La cour retoque la loi sur la laïcité
La liberté de religion est un droit fondamental garanti par la Constitution suisse. Et les parlementaires ne représentent pas l’Etat mais la société. La Chambre constitutionnelle genevoise a rappelé ces deux principes mardi, et admis partiellement six recours déposés. Elle annule une disposition importante de la loi sur la laïcité acceptée en votation populaire le 10 février dernier.
Il s’agit de l’alinéa qui interdit aux députés du Grand Conseil et des conseils municipaux de signaler leur appartenance religieuse par des propos ou des signes extérieurs, au nom de la neutralité de l’Etat. L’exécutif en revanche – conseillers d’Etat et conseillers administratifs –, continuera à devoir éviter tout pendentif coupable, de même que les magistrats du pouvoir judiciaire et les fonctionnaires en contact avec le public. Les référendaires pourraient bientôt annoncer un recours au Tribunal fédéral à ce sujet. La cour a aussi assoupli l’article interdisant les manifestations cultuelles dans le domaine public.
La vision selon laquelle les parlementaires représentent la société dans sa diversité plutôt que l’Etat l’emporte donc. N’en déplaise aux nostalgiques d’une identité nationale uniforme, les membres d’un parlement élu au suffrage universel sont «censés représenter différents courants d’opinions, y compris religieuses», rappelle la cour. Or la loi adoptée en février empêchait toute personne affichant une appartenance religieuse d’accéder à un mandat politique. Exit donc une députée portant un foulard ou un élu arborant une kippa. Dans une société pluraliste, ceux qui jugent intolérable d’interdire les signes religieux côtoient ceux qui n’y voient rien de grave. Or, quand l’enjeu est aussi faible (voire inexistant) en termes d’intérêt public, une interdiction ne sert qu’à créer des oppositions fondamentales sur des questions qui ne le sont pas.

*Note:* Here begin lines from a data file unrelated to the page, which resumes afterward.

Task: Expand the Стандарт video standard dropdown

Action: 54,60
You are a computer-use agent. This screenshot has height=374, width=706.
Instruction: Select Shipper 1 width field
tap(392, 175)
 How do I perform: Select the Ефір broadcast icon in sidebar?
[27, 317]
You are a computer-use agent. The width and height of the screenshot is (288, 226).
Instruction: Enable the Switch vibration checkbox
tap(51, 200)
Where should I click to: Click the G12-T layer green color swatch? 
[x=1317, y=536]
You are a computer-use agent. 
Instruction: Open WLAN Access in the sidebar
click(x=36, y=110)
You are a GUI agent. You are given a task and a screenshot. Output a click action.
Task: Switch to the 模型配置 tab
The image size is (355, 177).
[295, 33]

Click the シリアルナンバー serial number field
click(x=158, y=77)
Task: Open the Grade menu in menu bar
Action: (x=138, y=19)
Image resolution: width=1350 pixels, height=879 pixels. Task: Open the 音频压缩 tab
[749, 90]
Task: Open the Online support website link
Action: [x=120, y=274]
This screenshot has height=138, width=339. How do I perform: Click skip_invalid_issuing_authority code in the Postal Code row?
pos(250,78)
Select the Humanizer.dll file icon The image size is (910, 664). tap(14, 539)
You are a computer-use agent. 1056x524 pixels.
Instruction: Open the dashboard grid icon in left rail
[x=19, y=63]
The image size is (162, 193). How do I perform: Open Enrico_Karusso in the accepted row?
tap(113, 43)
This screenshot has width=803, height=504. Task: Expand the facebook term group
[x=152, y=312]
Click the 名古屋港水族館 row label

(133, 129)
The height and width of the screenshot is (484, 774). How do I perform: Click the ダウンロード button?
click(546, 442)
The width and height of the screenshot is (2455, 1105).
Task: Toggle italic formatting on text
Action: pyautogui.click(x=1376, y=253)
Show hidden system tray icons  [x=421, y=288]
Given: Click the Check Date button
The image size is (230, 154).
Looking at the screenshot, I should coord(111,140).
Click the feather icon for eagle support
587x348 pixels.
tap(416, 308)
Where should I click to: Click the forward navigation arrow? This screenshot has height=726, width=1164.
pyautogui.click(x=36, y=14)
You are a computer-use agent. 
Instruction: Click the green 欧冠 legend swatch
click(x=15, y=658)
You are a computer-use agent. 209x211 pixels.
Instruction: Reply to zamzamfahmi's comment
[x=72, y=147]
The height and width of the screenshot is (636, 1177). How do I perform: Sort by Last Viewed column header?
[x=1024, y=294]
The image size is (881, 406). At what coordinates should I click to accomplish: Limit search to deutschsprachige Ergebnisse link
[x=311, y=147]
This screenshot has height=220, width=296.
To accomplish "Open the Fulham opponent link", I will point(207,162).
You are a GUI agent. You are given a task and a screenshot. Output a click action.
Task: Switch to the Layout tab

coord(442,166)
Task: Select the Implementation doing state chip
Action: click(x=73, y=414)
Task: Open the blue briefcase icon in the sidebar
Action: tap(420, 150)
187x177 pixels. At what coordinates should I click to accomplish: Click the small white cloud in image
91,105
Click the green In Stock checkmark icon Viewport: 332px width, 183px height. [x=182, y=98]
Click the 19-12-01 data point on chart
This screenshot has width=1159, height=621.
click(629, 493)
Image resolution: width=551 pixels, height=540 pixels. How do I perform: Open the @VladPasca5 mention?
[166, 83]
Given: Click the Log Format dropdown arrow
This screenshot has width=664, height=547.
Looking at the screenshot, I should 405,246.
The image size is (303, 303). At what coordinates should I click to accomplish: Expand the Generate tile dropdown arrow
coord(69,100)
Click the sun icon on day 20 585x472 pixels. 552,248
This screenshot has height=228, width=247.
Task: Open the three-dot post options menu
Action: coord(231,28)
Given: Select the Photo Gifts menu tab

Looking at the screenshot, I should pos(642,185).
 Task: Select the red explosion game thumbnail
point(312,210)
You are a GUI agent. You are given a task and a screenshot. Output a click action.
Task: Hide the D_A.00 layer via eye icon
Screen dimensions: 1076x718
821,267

Depuis la publication de l’arrêt de la Cour, certains fustigent des arrêts qui fouleraient aux pieds le vote de la population. C’est oublier que les premiers des six recours (des Verts et du Réseau évangélique) ont été annoncés très tôt et que nombre de votants ont soutenu la loi convaincus que ces alinéas liberticides seraient balayés au nom du principe supérieur mis en cause. C’est ce que vient de faire la justice genevoise, cohérente avec la défense intransigeante de la liberté de conscience que suit la jurisprudence suisse.